— Document segment —

How can removal of the duplicates be non buggy then ? The first removal will match both probes.

Thanks,

Mathieu

>
> -- Steve
>
> diff --git a/include/linux/tracepoint.h b/include/linux/tracepoint.h
> index 13f65420f188..656d22cf42fc 100644
> --- a/include/linux/tracepoint.h
> +++ b/include/linux/tracepoint.h
> @@ -36,10 +36,11 @@ struct trace_eval_map {
> extern struct srcu_struct tracepoint_srcu;
>
> extern int
> -tracepoint_probe_register(struct tracepoint *tp, void *probe, void *data);
> +tracepoint_probe_register(struct tracepoint *tp, void *probe, void *data,
> + bool no_warn);
> extern int
> tracepoint_probe_register_prio(struct tracepoint *tp, void *probe, void *data,
> - int prio);
> + int prio, bool no_warn);
> extern int
> tracepoint_probe_unregister(struct tracepoint *tp, void *probe, void *data);
> extern void
> @@ -250,14 +251,16 @@ static inline struct tracepoint *tracepoint_ptr_deref(tracepoint_ptr_t *p)

— Recorded data —
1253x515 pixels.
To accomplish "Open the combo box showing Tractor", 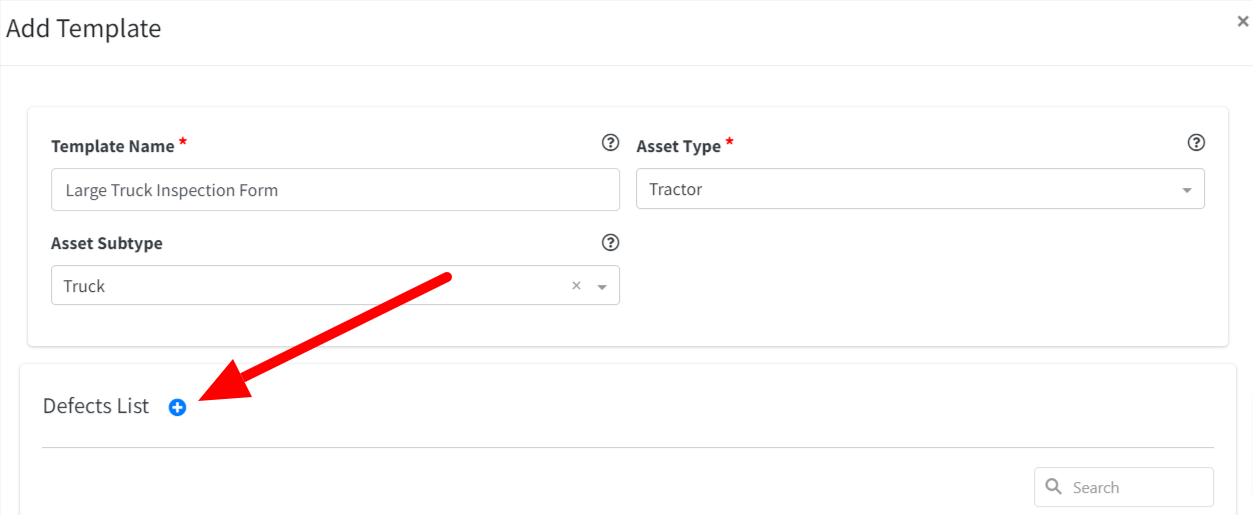I will tap(920, 189).
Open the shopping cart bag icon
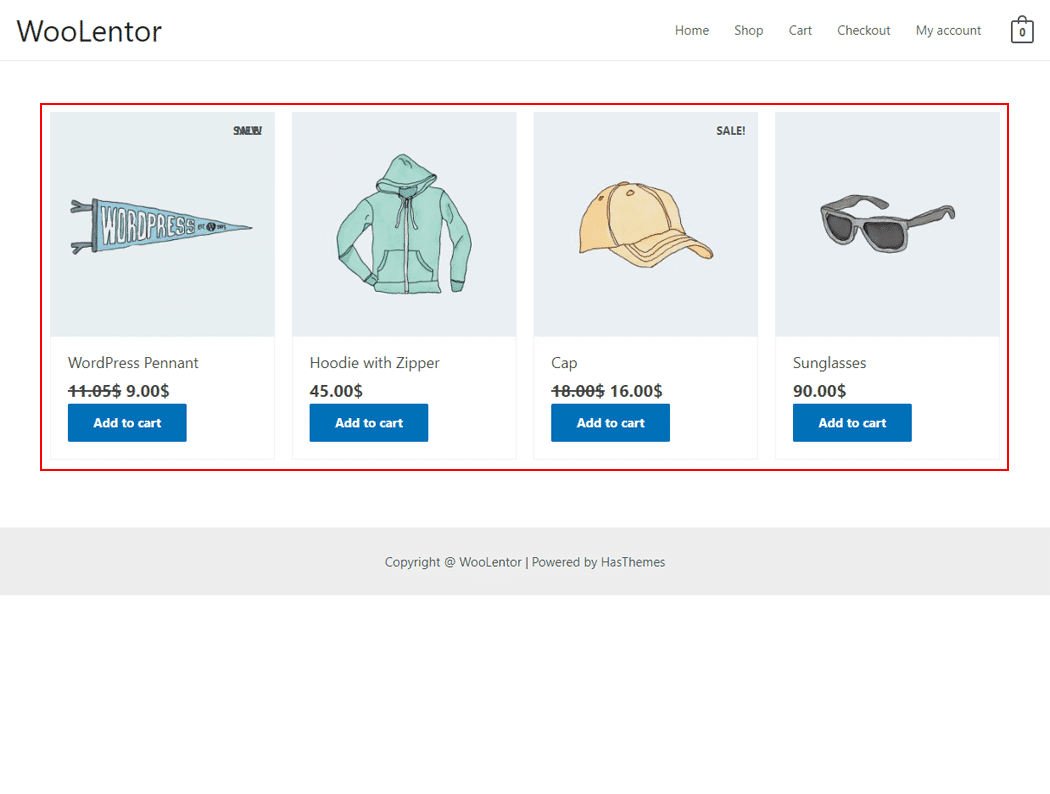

— Task list —
a. In the tracepoint thread, why does the writer doubt that removing the duplicates can be free of bugs?
b. In the tracepoint thread's diff, what new parameter do the register functions gain?
c. Carry on the tracepoint thread from its final line.

— Final answers —
a. The writer doubts it because the first removal would match both probes, so a single unregister call could not distinguish the duplicate registrations.

b. They gain a `bool no_warn` parameter.

c.
> register_trace_##name(void (*probe)(data_proto), void *data) \
> { \
> return tracepoint_probe_register(&__tracepoint_##name, \
> - (void *)probe, data); \
> + (void *)probe, data, \
> + false); \
> } \
> static inline int \
> register_trace_prio_##name(void (*probe)(data_proto), void *data,\
> int prio) \
> { \
> return tracepoint_probe_register_prio(&__tracepoint_##name, \
> - (void *)probe, data, prio); \
> + (void *)probe, data, \
> + prio, false); \
> } \
> static inline int \
> unregister_trace_##name(void (*probe)(data_proto), void *data) \
> diff --git a/kernel/kcsan/kcsan_test.c b/kernel/kcsan/kcsan_test.c
> index 8bcffbdef3d3..b76738e61eee 100644
> --- a/kernel/kcsan/kcsan_test.c
> +++ b/kernel/kcsan/kcsan_test.c
> @@ -1160,7 +1160,7 @@ static void register_tracepoints(struct tracepoint *tp, void *ignore)
> {
> check_trace_callback_type_console(probe_console);
> if (!strcmp(tp->name, "console"))
> - WARN_ON(tracepoint_probe_register(tp, probe_console, NULL));
> + WARN_ON(tracepoint_probe_register(tp, probe_console, NULL, false));
> }
>
> __no_kcsan
> diff --git a/kernel/trace/bpf_trace.c b/kernel/trace/bpf_trace.c
> index 7a52bc172841..3d3a80db40b5 100644
> --- a/kernel/trace/bpf_trace.c
> +++ b/kernel/trace/bpf_trace.c
> @@ -1840,7 +1840,7 @@ static int __bpf_probe_register(struct bpf_raw_event_map *btp, struct bpf_prog *
> if (prog->aux->max_tp_access > btp->writable_size)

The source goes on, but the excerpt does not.